Stored records:

.....

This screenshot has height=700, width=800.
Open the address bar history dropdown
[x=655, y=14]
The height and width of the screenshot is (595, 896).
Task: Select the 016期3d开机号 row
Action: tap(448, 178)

.....

- _TO DO_
The data must be duplicated exactly, with nothing left out.

- _ANSWER AREA_
This screenshot has height=700, width=800.
Open the address bar history dropdown
[x=655, y=14]
The height and width of the screenshot is (595, 896).
Task: Select the 016期3d开机号 row
Action: tap(448, 178)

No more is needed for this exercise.